As for sustainability reporting, Natura has joined a small, elite group of companies. Along with the likes of Southwest Airlines and United Technologies in the U.S.; Dutch health care and lighting company Philips; Danish pharmaceutical company Novo Nordisk and German sportswear firm Puma, it has now embarked on the Holy Grail of sustainability — integrated reporting.

Demonstrating the full, high-level support that such reporting receives, Natura's 143-page publication for 2010 begins with a letter signed by six executives, including CEO Allessandro Carlucci and CFO Roberto Pedote, and succinctly outlines the financials and nonfinancials for the year. Alongside an overview of the factors helping the company increase net revenue by 21% year on year to R$5.1 billion (US$3.3 billion) and achieve an 8.8% rise in net income to R$744 million, the report also puts a spotlight on ESG, such as a program investing in education, which received a record R$10 million in funding, 168% more than in 2009.

Its integrated reporting includes not only the goals set out to serve stakeholders that were achieved, but also those that were behind schedule or not achieved.
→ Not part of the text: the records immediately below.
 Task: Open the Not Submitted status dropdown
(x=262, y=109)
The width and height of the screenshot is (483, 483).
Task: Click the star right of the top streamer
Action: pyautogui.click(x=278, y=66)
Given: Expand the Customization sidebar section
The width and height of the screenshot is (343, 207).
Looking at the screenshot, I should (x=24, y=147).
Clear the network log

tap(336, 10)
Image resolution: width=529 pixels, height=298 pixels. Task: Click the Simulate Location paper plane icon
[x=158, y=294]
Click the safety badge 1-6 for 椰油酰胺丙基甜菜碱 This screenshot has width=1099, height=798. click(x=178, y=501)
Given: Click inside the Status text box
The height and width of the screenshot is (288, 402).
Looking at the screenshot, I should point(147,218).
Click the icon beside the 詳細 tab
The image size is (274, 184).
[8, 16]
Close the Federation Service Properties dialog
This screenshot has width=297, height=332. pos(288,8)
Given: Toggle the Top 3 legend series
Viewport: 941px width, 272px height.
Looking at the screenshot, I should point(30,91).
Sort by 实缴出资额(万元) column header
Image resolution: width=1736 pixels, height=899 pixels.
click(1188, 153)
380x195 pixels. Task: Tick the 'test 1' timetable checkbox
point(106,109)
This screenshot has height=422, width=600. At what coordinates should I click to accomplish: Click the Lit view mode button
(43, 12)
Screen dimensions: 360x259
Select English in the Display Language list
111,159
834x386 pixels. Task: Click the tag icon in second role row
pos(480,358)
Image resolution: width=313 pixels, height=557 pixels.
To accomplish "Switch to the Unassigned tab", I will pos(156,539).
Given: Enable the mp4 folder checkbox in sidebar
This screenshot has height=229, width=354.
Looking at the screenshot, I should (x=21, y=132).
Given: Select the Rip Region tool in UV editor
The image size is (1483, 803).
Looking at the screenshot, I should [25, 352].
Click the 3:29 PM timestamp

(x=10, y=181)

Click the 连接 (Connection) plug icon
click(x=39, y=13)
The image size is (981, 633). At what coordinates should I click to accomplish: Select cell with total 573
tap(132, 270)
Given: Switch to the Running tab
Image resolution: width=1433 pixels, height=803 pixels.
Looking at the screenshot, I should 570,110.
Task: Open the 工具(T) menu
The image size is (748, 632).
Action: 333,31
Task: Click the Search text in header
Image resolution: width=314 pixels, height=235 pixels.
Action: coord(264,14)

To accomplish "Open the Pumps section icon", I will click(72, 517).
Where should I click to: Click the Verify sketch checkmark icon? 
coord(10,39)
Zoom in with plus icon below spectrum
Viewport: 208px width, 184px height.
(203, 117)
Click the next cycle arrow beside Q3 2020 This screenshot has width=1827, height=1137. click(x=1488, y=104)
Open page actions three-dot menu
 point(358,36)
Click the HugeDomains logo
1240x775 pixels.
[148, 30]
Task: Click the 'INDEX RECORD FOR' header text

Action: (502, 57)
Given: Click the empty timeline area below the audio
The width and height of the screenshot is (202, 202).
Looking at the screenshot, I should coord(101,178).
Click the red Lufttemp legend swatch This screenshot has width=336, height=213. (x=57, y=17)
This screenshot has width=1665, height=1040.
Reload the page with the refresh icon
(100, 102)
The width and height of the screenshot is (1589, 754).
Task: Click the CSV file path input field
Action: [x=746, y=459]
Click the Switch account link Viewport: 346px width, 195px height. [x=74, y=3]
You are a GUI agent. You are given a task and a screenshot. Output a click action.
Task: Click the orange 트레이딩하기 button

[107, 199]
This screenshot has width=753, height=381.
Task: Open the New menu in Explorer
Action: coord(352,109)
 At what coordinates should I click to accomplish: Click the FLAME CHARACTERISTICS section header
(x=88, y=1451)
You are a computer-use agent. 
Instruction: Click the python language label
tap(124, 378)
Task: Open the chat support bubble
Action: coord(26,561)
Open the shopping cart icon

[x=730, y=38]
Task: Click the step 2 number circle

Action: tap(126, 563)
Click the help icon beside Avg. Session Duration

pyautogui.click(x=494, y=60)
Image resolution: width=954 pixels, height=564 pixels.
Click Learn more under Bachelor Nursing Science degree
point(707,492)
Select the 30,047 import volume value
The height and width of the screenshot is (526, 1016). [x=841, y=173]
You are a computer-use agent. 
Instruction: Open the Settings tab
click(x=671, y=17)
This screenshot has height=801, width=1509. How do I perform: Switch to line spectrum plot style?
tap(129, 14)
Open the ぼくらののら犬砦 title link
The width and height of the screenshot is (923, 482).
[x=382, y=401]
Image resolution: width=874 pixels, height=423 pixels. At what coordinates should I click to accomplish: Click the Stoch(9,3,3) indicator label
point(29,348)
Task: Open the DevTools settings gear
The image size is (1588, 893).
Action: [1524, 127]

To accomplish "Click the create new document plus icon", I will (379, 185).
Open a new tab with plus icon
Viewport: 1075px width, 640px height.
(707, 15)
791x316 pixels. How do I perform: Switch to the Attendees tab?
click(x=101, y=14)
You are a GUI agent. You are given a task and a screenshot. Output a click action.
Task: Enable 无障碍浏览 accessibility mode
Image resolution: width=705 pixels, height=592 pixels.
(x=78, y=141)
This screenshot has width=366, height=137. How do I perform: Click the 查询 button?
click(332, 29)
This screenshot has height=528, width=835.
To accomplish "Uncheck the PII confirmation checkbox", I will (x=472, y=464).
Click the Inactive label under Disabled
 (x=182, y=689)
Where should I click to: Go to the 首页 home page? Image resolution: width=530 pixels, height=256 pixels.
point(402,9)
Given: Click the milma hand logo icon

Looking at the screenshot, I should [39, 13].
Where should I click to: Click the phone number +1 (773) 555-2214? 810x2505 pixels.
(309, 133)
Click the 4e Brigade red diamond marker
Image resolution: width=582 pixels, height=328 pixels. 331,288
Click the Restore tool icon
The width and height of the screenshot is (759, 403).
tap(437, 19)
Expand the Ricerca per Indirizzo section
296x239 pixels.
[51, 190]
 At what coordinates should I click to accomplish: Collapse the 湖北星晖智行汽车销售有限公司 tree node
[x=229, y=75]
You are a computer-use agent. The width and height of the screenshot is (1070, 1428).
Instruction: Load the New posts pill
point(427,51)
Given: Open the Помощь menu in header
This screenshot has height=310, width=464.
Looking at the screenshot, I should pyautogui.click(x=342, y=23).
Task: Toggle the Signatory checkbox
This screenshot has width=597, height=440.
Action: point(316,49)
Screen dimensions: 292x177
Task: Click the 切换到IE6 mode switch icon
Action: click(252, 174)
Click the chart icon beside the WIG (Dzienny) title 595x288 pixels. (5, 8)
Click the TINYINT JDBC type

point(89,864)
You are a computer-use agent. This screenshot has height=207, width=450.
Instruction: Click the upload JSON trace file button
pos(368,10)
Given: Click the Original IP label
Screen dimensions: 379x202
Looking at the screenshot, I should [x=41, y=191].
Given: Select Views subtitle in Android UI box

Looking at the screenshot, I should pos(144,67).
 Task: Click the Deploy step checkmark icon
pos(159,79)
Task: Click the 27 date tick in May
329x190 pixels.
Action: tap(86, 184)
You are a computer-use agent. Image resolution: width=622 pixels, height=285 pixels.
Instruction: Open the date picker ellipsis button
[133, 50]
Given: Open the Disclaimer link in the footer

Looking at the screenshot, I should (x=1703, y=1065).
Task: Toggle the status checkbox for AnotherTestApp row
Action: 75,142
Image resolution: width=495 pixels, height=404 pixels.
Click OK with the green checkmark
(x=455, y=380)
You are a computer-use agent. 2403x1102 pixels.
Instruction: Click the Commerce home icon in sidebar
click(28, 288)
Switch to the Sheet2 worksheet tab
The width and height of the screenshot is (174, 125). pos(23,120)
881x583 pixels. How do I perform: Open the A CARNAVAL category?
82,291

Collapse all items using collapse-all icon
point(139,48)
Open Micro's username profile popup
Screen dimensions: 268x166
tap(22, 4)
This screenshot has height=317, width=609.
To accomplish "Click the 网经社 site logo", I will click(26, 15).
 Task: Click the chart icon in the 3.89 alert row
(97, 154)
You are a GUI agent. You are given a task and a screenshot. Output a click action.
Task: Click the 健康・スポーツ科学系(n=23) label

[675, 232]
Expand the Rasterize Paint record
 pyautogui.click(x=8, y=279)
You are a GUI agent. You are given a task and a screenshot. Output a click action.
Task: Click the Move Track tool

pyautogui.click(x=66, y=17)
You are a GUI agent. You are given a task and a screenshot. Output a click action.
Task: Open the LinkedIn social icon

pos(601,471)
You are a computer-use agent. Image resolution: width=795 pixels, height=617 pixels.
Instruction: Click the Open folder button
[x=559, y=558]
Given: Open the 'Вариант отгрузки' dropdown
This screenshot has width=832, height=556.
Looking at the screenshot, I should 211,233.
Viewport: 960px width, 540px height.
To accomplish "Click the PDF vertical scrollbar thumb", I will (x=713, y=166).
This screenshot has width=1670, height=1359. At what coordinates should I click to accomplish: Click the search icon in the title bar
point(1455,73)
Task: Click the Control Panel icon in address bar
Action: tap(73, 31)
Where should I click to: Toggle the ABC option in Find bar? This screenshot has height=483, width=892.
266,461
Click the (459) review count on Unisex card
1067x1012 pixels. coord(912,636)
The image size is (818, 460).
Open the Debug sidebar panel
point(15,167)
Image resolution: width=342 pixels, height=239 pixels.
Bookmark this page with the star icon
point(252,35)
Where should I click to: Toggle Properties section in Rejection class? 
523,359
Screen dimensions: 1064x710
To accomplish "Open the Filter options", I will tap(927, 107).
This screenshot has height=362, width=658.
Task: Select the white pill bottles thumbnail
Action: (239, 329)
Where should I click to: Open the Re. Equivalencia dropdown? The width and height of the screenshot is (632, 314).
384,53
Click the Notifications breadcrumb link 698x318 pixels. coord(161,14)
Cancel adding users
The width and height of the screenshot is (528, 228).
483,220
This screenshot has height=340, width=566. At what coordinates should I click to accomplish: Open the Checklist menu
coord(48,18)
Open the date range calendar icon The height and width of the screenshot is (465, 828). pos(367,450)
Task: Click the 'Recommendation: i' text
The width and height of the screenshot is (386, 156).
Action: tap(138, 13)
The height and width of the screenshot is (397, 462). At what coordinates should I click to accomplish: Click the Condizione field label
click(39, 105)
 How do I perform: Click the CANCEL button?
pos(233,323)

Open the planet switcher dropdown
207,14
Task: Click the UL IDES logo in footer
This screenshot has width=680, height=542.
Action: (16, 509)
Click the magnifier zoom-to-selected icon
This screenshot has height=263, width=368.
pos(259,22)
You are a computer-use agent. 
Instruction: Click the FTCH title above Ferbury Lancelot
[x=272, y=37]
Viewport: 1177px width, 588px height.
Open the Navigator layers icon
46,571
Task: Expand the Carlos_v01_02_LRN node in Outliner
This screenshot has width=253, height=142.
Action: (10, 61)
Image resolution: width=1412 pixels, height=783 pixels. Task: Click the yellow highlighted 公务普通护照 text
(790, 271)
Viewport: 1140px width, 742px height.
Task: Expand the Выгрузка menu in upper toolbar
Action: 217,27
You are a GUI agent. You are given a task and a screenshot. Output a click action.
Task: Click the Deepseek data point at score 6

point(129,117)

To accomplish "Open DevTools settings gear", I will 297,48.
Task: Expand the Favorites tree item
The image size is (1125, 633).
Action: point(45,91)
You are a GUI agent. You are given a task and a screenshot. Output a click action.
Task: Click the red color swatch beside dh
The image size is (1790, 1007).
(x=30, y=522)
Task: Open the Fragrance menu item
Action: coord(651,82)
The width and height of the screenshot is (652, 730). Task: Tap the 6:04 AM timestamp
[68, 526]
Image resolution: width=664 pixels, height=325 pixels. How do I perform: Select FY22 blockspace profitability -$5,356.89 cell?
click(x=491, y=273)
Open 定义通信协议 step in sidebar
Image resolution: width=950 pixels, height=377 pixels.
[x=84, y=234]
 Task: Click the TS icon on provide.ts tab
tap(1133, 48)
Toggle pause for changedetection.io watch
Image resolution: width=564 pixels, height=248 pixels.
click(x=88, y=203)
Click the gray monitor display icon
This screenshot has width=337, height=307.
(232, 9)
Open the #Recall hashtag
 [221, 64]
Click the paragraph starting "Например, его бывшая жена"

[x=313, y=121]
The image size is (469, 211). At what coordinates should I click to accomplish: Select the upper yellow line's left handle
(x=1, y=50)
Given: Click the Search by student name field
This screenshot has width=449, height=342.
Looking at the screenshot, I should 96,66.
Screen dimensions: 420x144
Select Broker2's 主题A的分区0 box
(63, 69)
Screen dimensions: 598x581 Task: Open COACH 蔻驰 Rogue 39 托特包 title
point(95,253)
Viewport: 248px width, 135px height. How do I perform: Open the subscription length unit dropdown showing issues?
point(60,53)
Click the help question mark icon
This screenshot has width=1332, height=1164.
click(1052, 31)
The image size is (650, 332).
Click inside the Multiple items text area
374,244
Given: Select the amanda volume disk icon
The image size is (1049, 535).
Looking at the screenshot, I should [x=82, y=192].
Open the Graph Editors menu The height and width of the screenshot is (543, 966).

For example, Natura reports that because of unforeseen complications, it needs to extend the period to 2013 from 2011 for achieving a 33% reduction in its relative greenhouse gas emissions. (By the end of this year, it will achieve a 21% reduction.) Such transparency and honesty appears to have been well received by the investor community — as the report notes, Natura's share price rose 37% in 2010, compared with a gain of 1.3% for Brazil’s main stock market index, Ibovespa.

Transparency and credibility are "important issues for us, likewise for the care that we have with regards to the relationship with our audiences," according to Natura’s director of corporate matters and government relations, Rodolfo Guttilla. "For this reason, it is something that we are always discussing," he adds, noting how Natura has spent the past decade continuously seeking ways to improve its sustainability reporting, by, say, increasing the use of Internet and other interactive technology to enrich its data collecting and analysis.

For sure, it's a big investment, but other companies will soon be joining Natura in those ESG efforts, experts predict. "Companies are beginning to understand that this is not going to go away; they are going to have to report it so they should try to do it in a systematic way," says Trucost's McIndoe. "I don't think it gives great joy to many companies that do it. But I'm not sure that's true for the financial reporting either."